Compare Everest to Mad Max Fury Road -- this might not seem immediately obvious, but they both have the same basic narrative thrust: Mad Max Fury Road is about a bunch of characters running away from one location and then turning around and running back towards where they started. Meanwhile Everest is about a bunch of characters starting at the bottom of a mountain, getting to the top, and then just trying to get down again.

And yet Everest bungles our understanding of this straight line at every, dare I say it, turn. It never gives us a clear sense of where things are or how far apart they are -- Sam Worthington's team is glimpsed through binoculars at one point on the "kiddie slopes" which seem to be over on another side of the mountain, but it's never really clear, and then he's in their base camp not long after that. Jason Clarke somehow ends up on some strange little fold of the mountain at one point but we really don't know where it is.

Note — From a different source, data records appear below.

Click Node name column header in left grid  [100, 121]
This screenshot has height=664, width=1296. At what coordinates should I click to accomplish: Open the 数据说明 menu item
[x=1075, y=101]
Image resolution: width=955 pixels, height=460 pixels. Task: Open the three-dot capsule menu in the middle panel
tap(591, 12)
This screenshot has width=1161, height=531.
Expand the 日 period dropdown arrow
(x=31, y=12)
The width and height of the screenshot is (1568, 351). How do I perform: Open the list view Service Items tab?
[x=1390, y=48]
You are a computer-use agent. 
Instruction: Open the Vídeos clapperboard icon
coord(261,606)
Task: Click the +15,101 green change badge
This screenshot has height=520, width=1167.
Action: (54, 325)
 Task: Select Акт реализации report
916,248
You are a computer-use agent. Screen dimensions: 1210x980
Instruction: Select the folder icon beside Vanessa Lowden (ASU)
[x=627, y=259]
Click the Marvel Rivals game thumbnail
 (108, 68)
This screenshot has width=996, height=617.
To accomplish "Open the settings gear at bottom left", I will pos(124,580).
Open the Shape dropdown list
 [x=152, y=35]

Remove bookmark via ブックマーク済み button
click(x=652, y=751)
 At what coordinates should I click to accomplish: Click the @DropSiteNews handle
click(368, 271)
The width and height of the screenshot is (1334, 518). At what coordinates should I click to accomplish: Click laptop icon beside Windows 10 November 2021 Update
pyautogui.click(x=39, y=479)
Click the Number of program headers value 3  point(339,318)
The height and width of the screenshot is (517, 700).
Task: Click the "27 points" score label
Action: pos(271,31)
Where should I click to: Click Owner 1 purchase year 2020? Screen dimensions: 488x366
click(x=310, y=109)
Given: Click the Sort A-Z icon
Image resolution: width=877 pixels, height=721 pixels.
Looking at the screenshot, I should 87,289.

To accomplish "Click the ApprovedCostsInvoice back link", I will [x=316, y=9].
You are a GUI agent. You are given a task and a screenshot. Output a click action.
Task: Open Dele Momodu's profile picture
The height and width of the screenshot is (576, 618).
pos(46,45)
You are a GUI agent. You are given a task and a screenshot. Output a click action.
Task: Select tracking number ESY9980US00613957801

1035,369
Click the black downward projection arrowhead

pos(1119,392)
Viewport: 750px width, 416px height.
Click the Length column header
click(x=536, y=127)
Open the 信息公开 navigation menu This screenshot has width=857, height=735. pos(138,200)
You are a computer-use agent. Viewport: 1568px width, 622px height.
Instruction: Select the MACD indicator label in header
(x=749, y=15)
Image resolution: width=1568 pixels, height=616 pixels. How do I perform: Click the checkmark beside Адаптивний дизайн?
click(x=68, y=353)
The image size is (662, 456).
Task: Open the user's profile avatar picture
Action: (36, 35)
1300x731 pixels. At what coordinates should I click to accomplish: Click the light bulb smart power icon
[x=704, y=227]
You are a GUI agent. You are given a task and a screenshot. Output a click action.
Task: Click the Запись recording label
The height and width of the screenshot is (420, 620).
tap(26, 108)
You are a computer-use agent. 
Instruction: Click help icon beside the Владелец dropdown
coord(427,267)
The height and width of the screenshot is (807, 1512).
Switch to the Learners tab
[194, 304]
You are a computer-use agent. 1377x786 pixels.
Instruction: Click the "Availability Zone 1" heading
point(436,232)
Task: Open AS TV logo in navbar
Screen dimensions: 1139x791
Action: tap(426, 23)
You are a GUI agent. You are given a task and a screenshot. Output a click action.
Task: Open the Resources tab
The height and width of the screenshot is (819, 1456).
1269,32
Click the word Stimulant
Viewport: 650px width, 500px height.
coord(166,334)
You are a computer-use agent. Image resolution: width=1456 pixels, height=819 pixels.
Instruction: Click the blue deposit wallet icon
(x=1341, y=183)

There are a bunch of examples like this -- points of interest are name-dropped, but we're never given enough information to map the spaces out in our head, so when the entire narrative devolves into characters at different locations trying to desperately make it to the home point we can't suss out what it all comes down to.

And so this flaw built right into the foundation of the film collapses it from the inside. What we end up with is too many characters in too many locations stretching our attentions too far apart, past the break. There are individual pieces that work (some very good bits of acting set on top of some beautiful and scary displays of Nature at her best and worst) but the base shakes out from under rendering the highest of peaks as flat as a pancake.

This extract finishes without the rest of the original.